2.Accounting policies
The financial statements have been prepared under the historical cost convention unless otherwise specified within these accounting policies and in accordance with Financial Reporting Standard 102, the Financial Reporting Standard applicable in the UK and the Republic of Ireland and the Companies Act 2006.
The preparation of financial statements in compliance with FRS 102 requires the use of certain critical accounting estimates. It also requires management to exercise judgement in applying the Company's accounting policies (see note 3).
The financial statements are presented in pounds sterling which is the functional currency of the company and rounded to the nearest pound sterling.

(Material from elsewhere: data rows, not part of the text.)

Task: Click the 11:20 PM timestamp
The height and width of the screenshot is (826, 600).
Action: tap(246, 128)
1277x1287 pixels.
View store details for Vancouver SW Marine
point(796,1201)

The following principal accounting policies have been applied:
The Company has taken advantage of the following disclosure exemptions in preparing these financial statements, as permitted by the FRS 102 "The Financial Reporting Standard applicable in the UK and Republic of Ireland":
∙the requirements of Section 7 Statement of Cash Flows;
∙the requirements of Section 3 Financial Statement Presentation paragraph 3.17(d);
∙the requirements of Section 33 Related Party Disclosures paragraph 33.7.

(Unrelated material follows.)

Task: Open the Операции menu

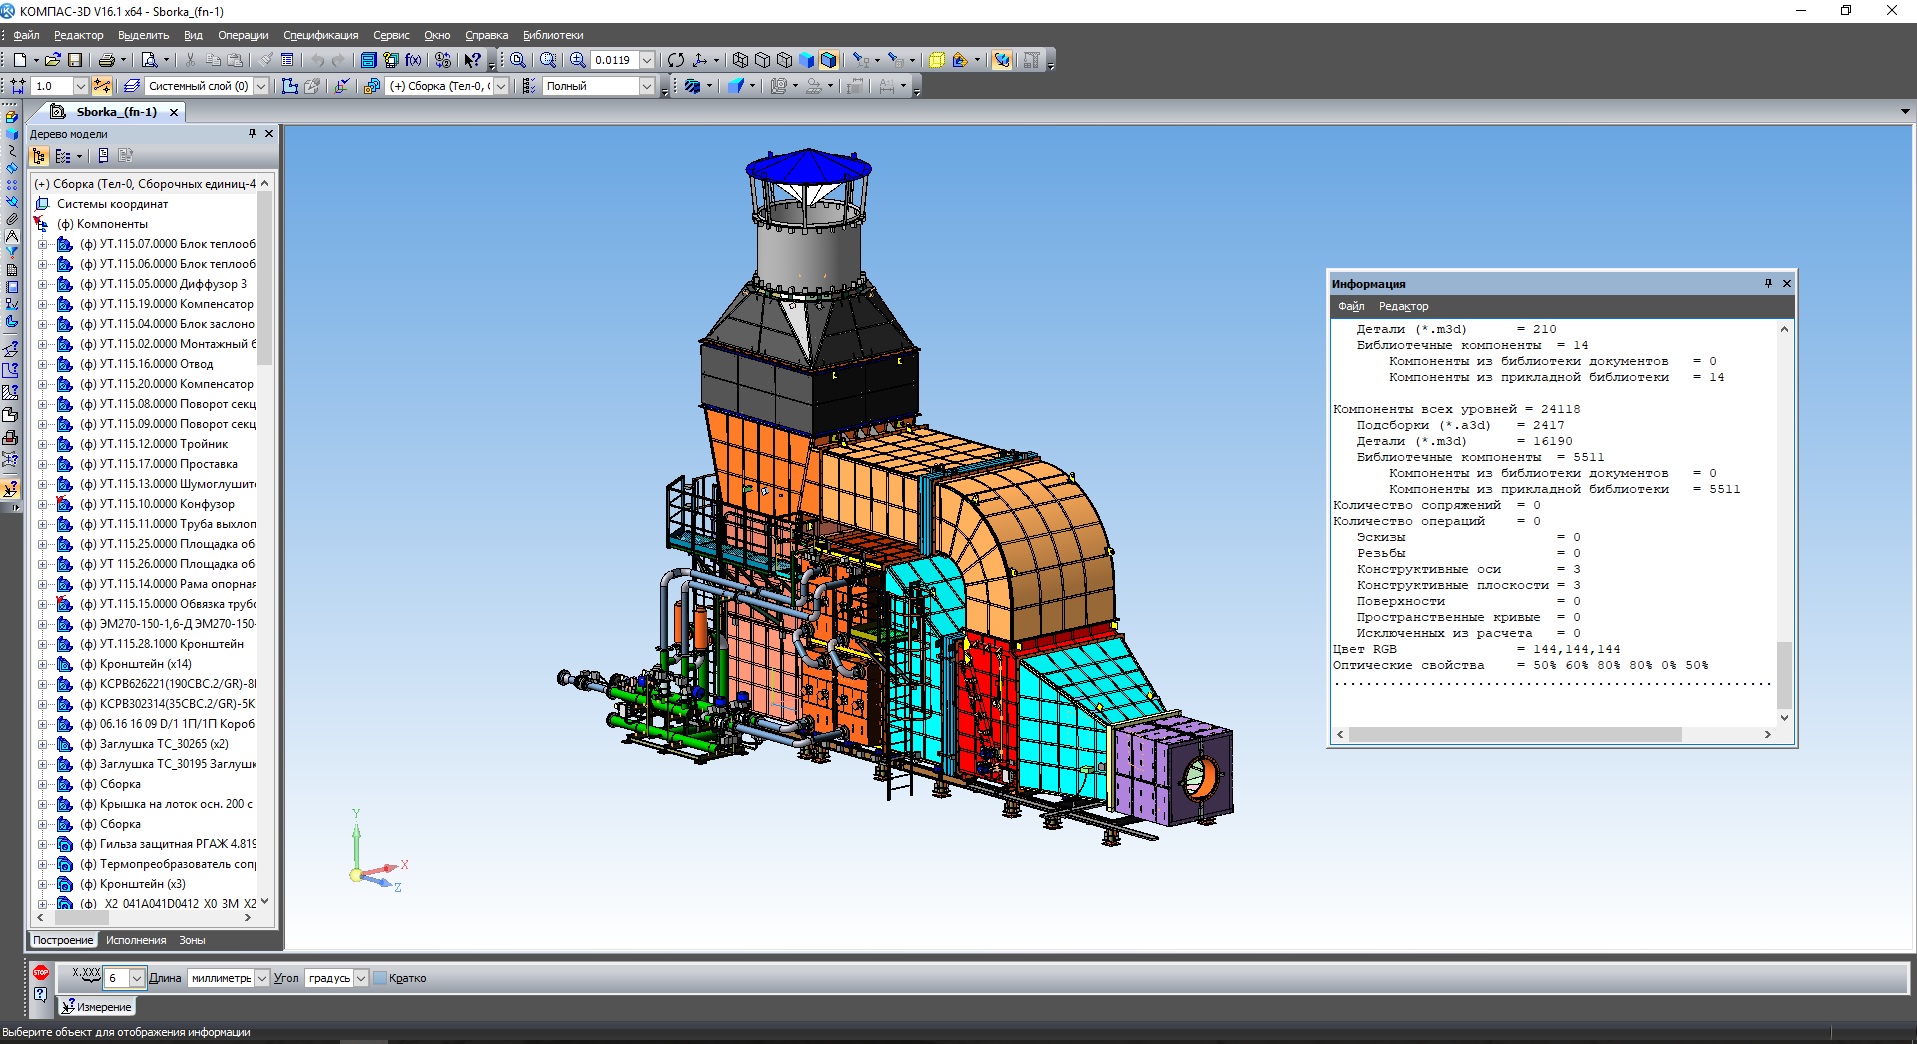Action: coord(243,35)
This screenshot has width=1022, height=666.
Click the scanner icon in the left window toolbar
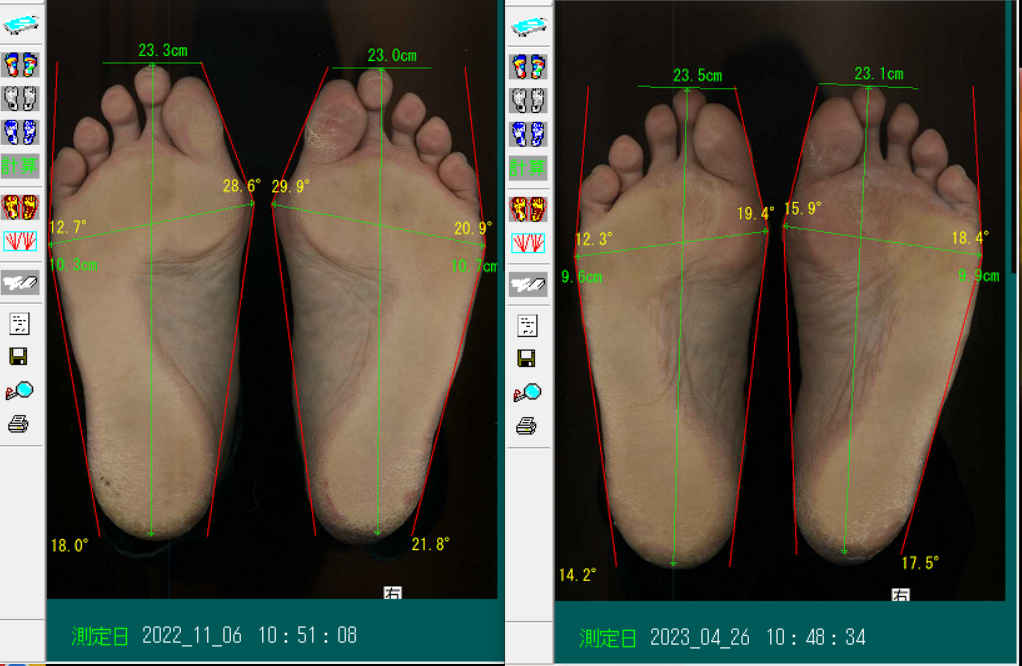point(20,26)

This information is included in the consolidated financial statements of Trad Properties LLP as at 30 November 2023 and these financial statements may be obtained from Companies House.

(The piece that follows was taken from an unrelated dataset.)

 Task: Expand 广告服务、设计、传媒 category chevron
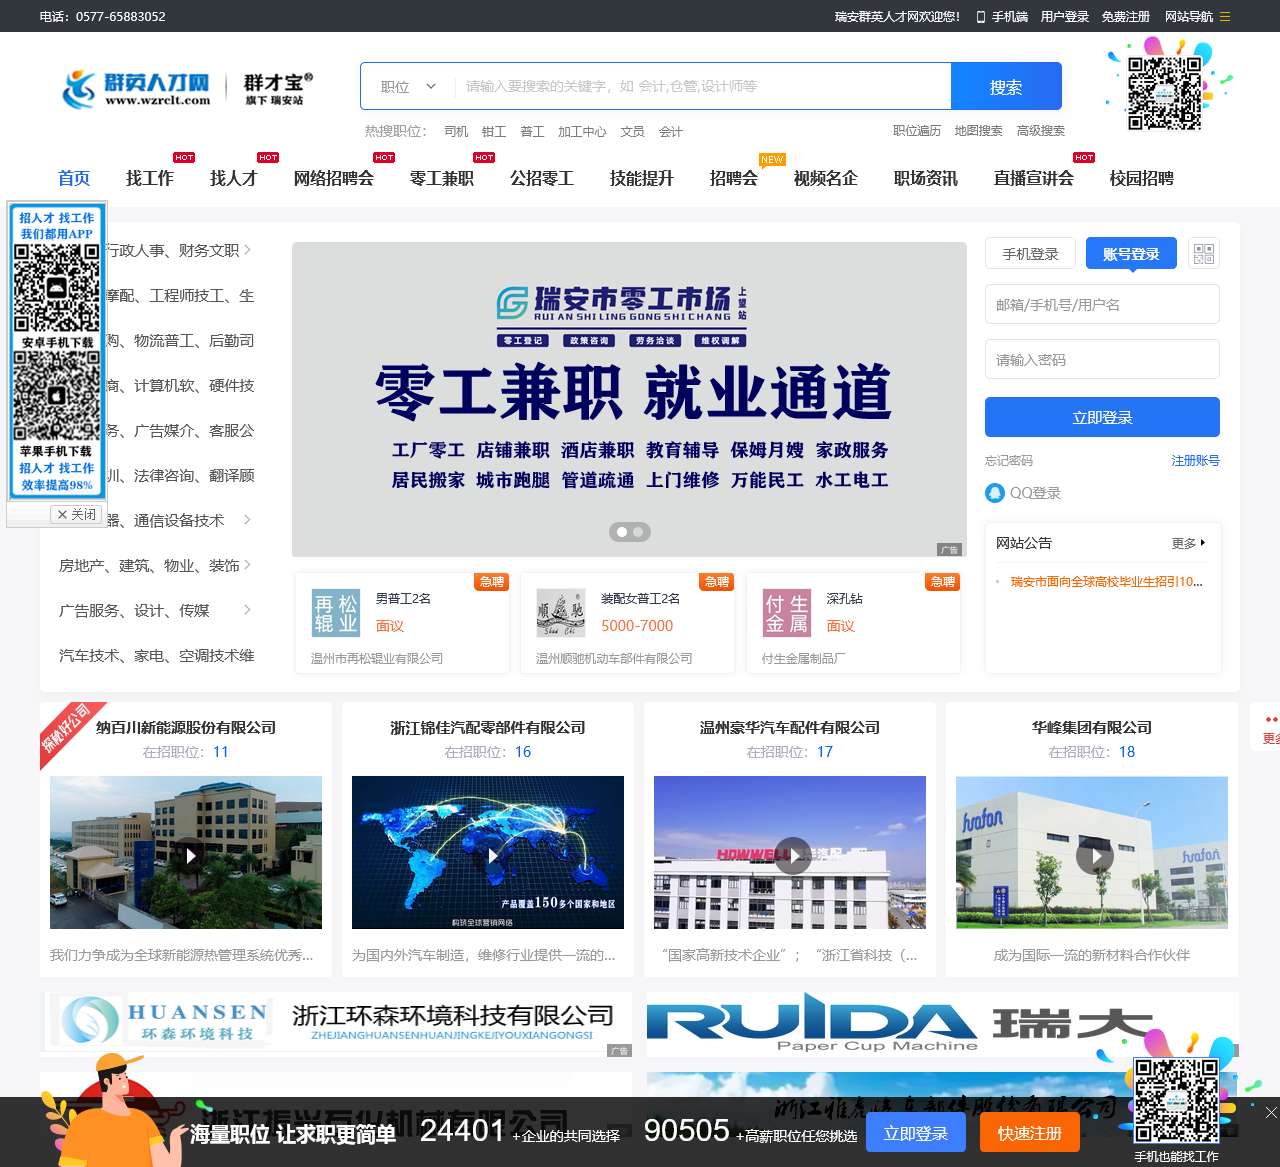(247, 610)
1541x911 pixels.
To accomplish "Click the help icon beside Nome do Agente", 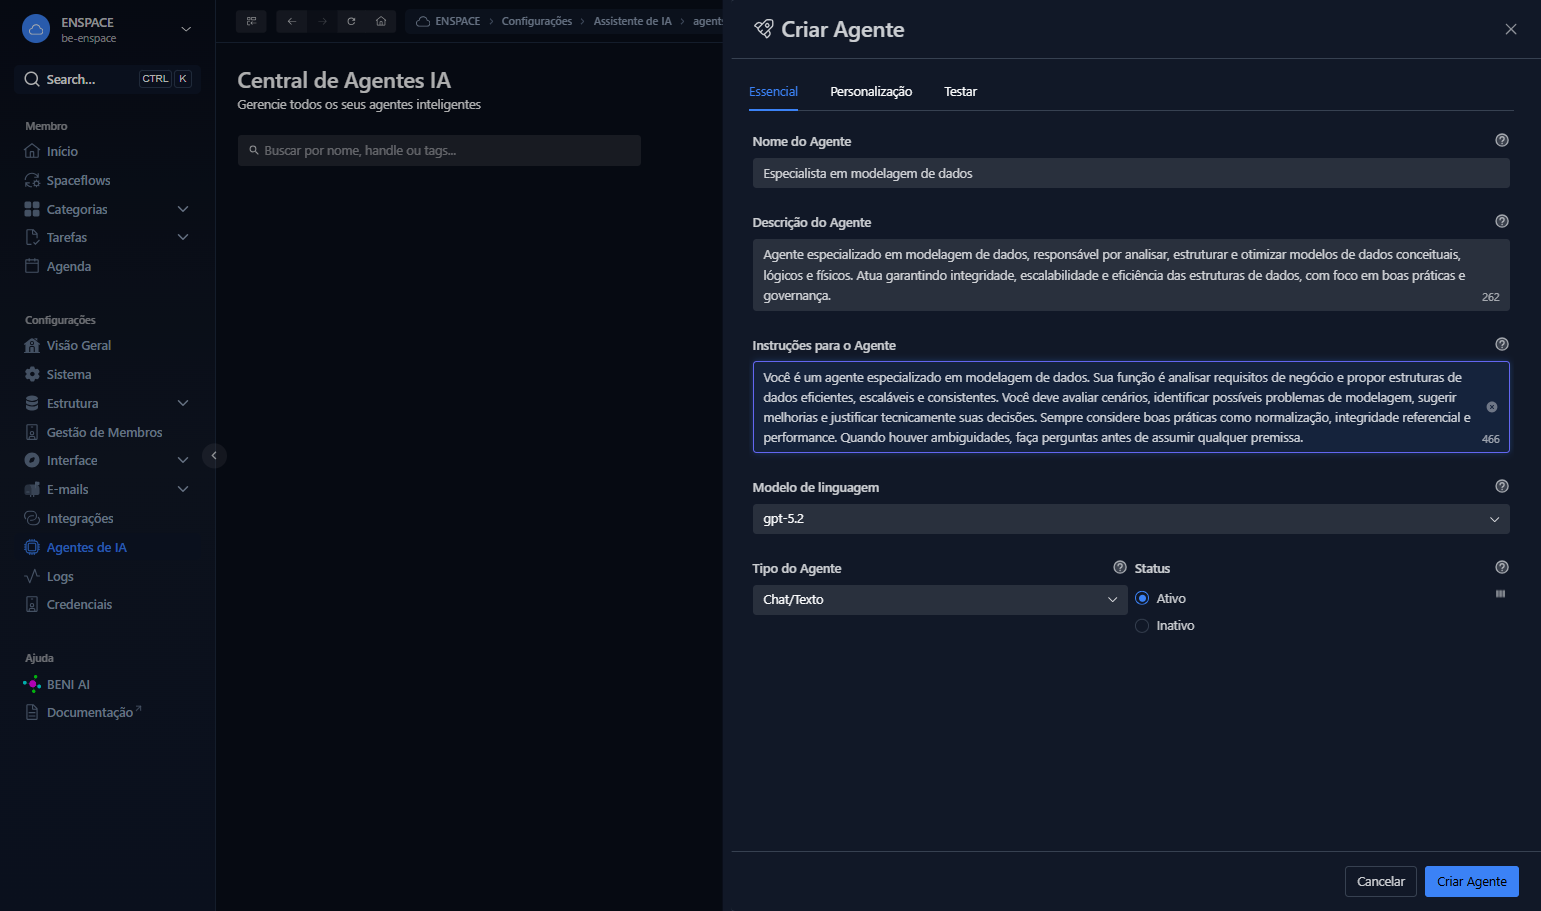I will [1501, 141].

The Company is a parent company that is also a subsidiary included in the consolidated financial statements of a larger group by a parent undertaking established under the law of any part of the United Kingdom and is therefore exempt from the requirement to prepare consolidated financial statements under section 400 of the Companies Act 2006.
The directors review the business position and react accordingly, taking necessary steps where
appropriate. The directors believe that the business has sufficient prospect of trade and cash reserves to continue to trade for a period of no less than twelve months from the approval of these accounts.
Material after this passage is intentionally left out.